[Task brief]: Whenever a line below mentions the word "computer", that line should be copied.

───

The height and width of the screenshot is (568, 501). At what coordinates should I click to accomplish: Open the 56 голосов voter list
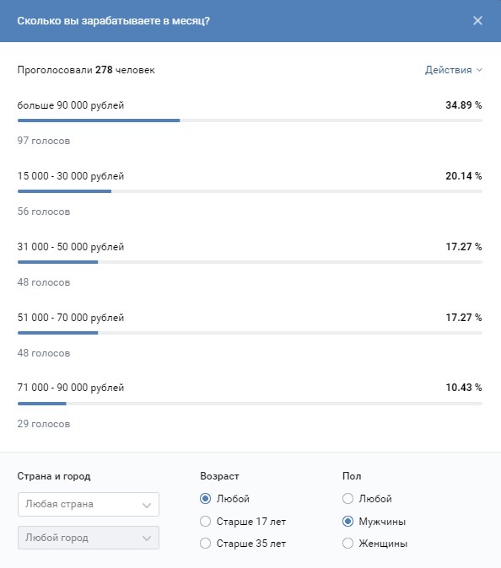(x=44, y=212)
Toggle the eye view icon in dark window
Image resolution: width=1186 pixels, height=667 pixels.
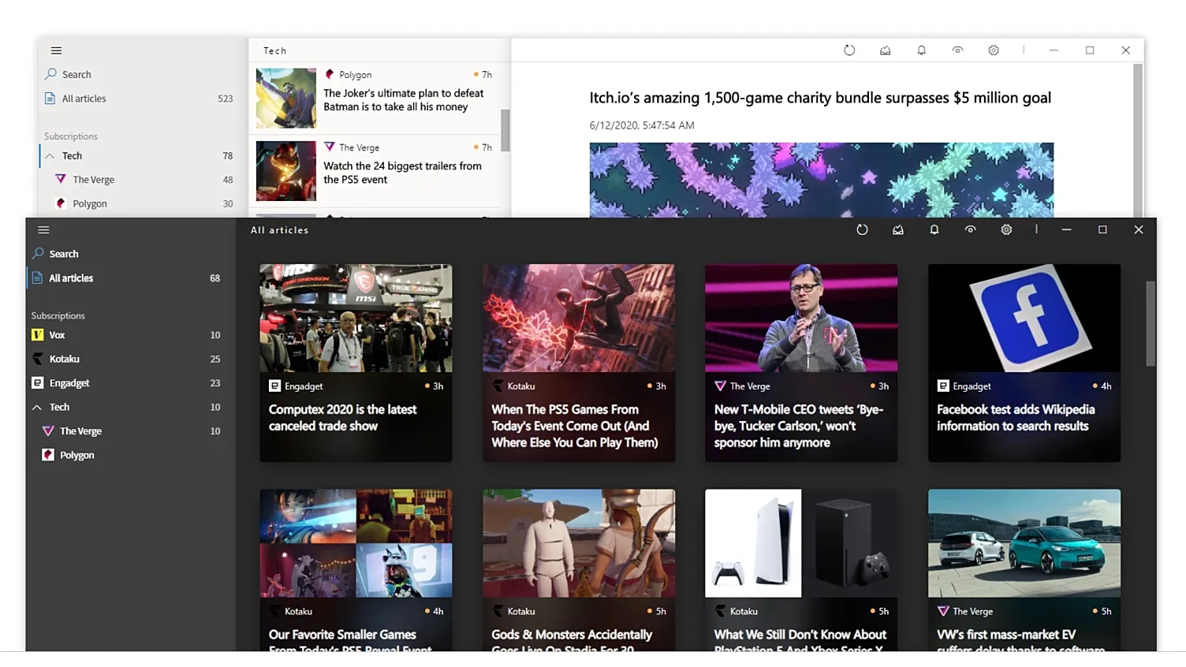970,229
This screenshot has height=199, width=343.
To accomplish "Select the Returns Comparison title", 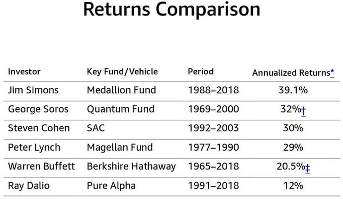I will 172,9.
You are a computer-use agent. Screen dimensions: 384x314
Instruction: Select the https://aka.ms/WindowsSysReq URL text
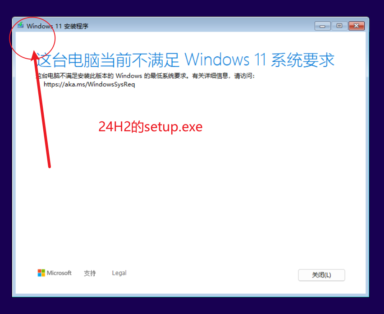click(89, 84)
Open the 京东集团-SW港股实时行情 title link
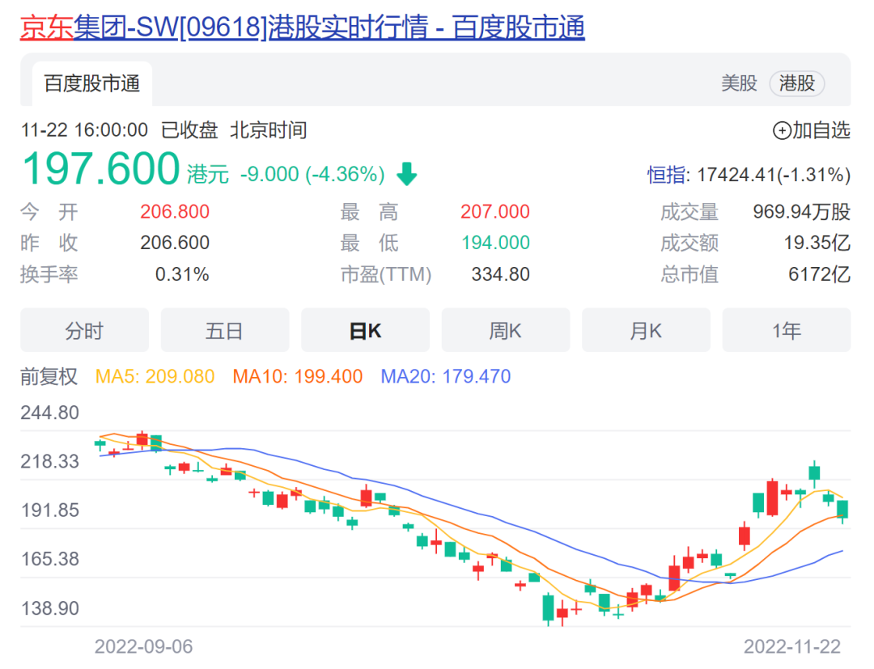The image size is (874, 669). click(x=302, y=28)
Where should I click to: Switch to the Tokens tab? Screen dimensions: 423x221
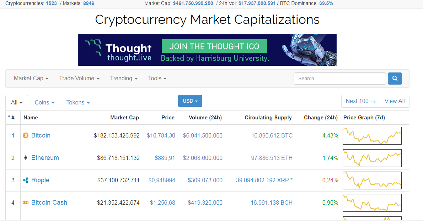[x=78, y=102]
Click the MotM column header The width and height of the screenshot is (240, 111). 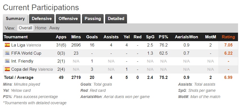pyautogui.click(x=211, y=37)
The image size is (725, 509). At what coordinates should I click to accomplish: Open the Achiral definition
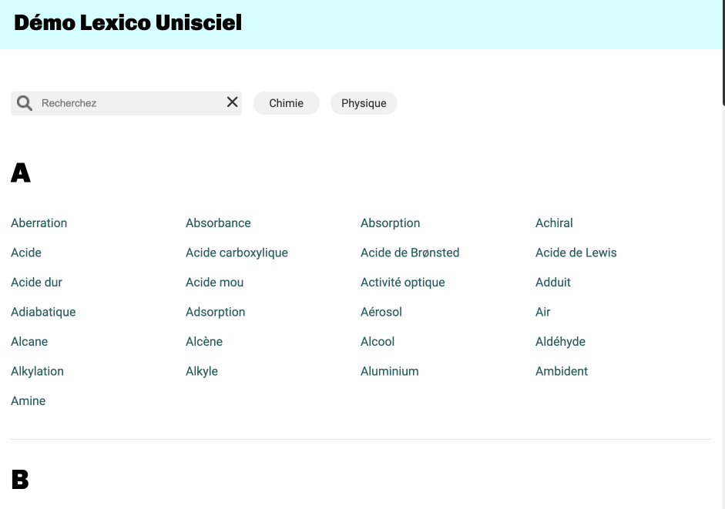click(554, 223)
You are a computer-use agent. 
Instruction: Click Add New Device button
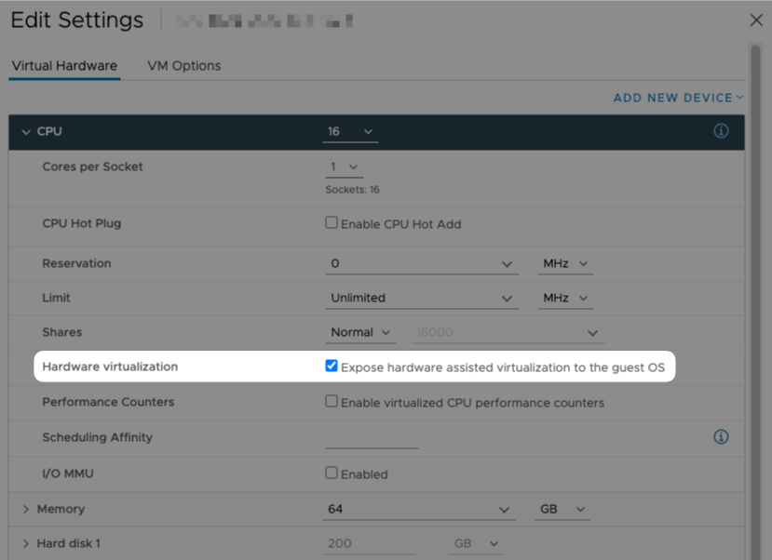678,98
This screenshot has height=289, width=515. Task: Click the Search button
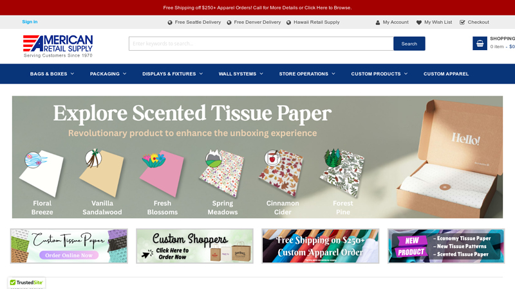(409, 44)
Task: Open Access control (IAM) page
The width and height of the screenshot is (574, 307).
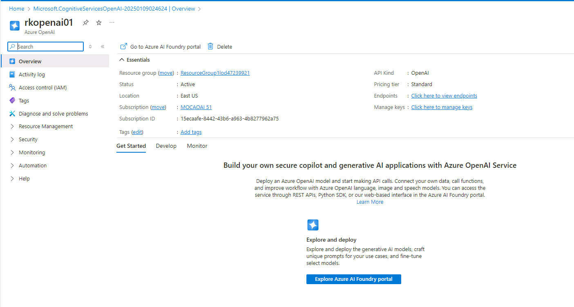Action: 42,87
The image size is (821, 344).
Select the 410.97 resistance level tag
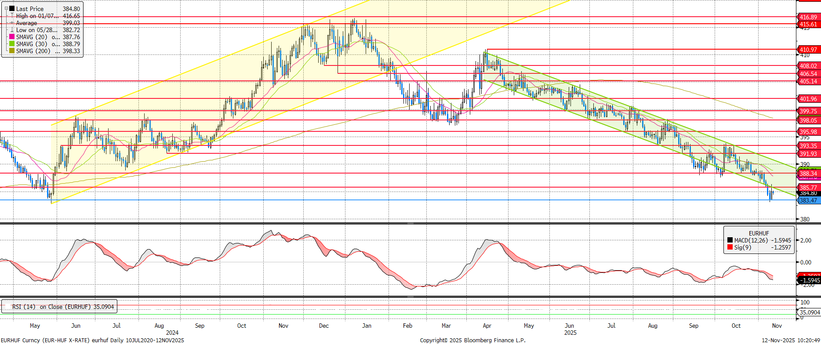tap(808, 50)
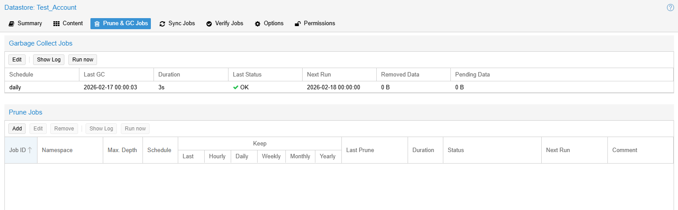This screenshot has width=678, height=210.
Task: Click the help question mark icon
Action: point(670,8)
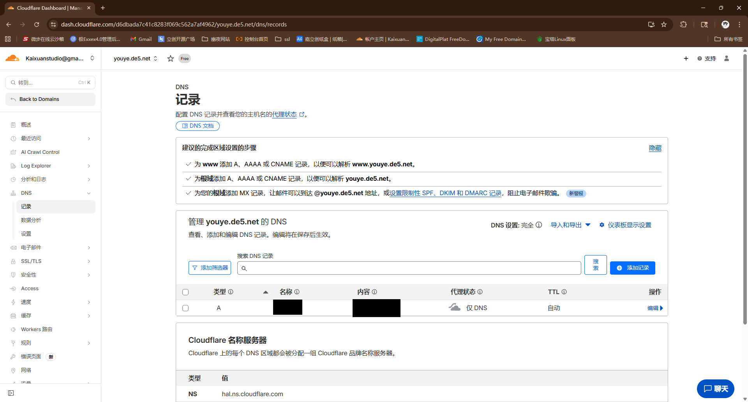Click the Cloudflare logo icon
The width and height of the screenshot is (748, 402).
(x=12, y=58)
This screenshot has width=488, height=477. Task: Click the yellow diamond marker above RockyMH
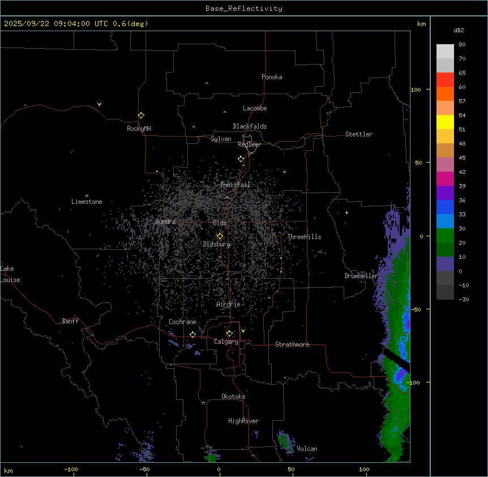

───

[Task response]:
You are a computer-use agent. Screen dimensions: 384x314
You are a computer-use agent. 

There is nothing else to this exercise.